Aim of the exercise: Rewrite the data below, changing "notification" to "popup" and keeping everything else the same. Leave out the pictures.

Listed entries:
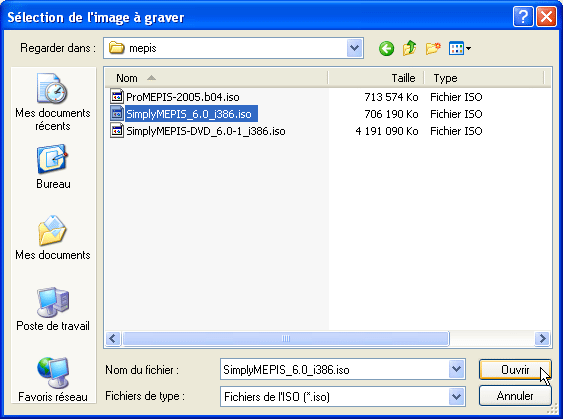Click the Ouvrir button
The height and width of the screenshot is (419, 563).
point(515,369)
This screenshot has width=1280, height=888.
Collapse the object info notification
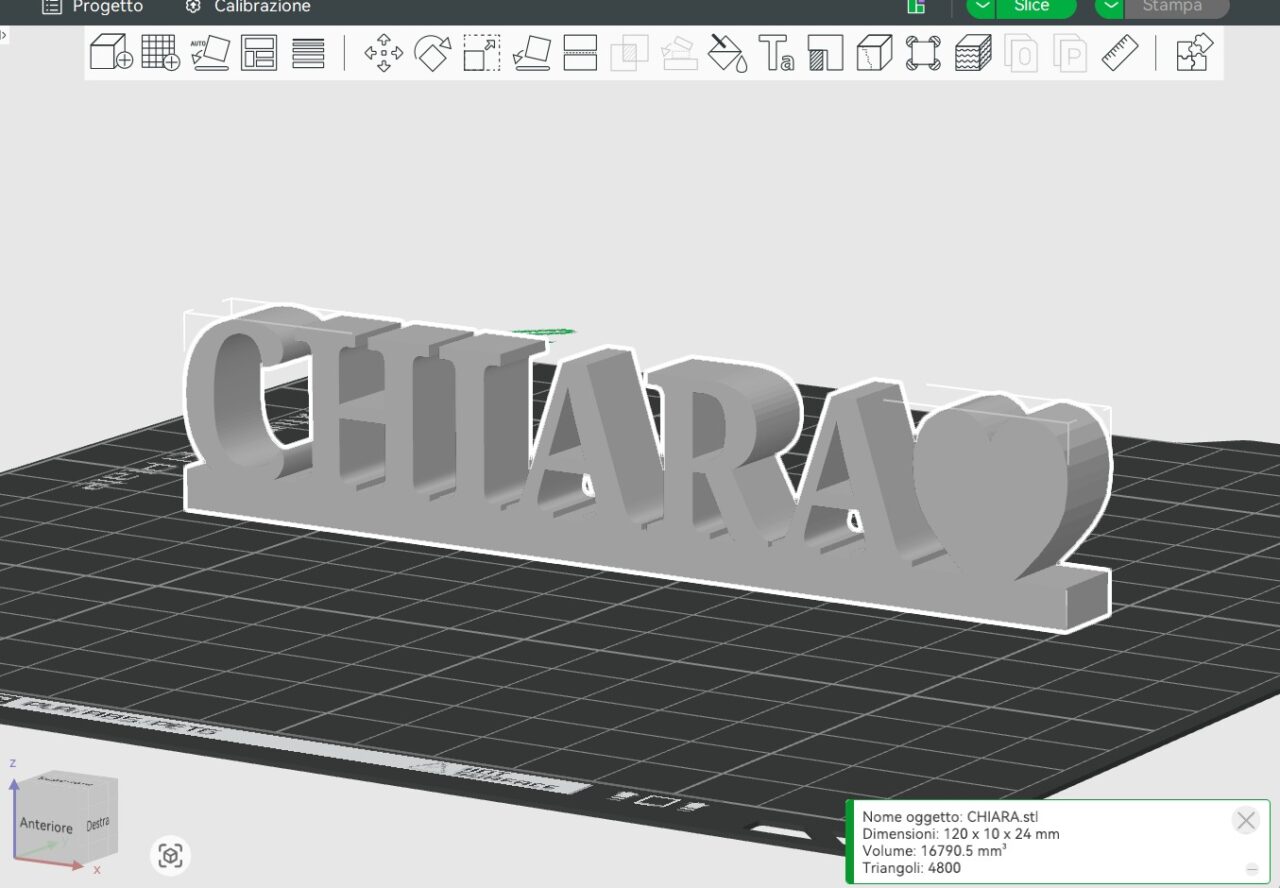click(1251, 869)
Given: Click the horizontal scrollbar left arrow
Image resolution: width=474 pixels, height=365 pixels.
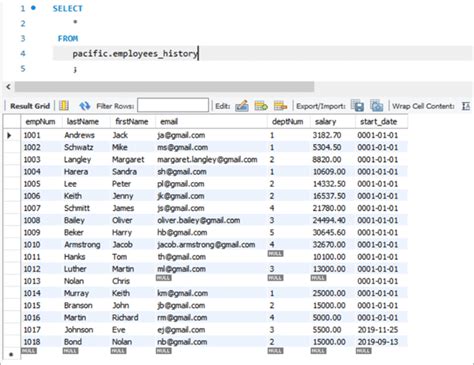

Complete output:
Click the Ouvrir button
The height and width of the screenshot is (419, 563).
point(515,369)
This screenshot has width=1280, height=888.
Collapse the object info popup
click(1251, 869)
Given: Click the horizontal scrollbar left arrow
Image resolution: width=474 pixels, height=365 pixels.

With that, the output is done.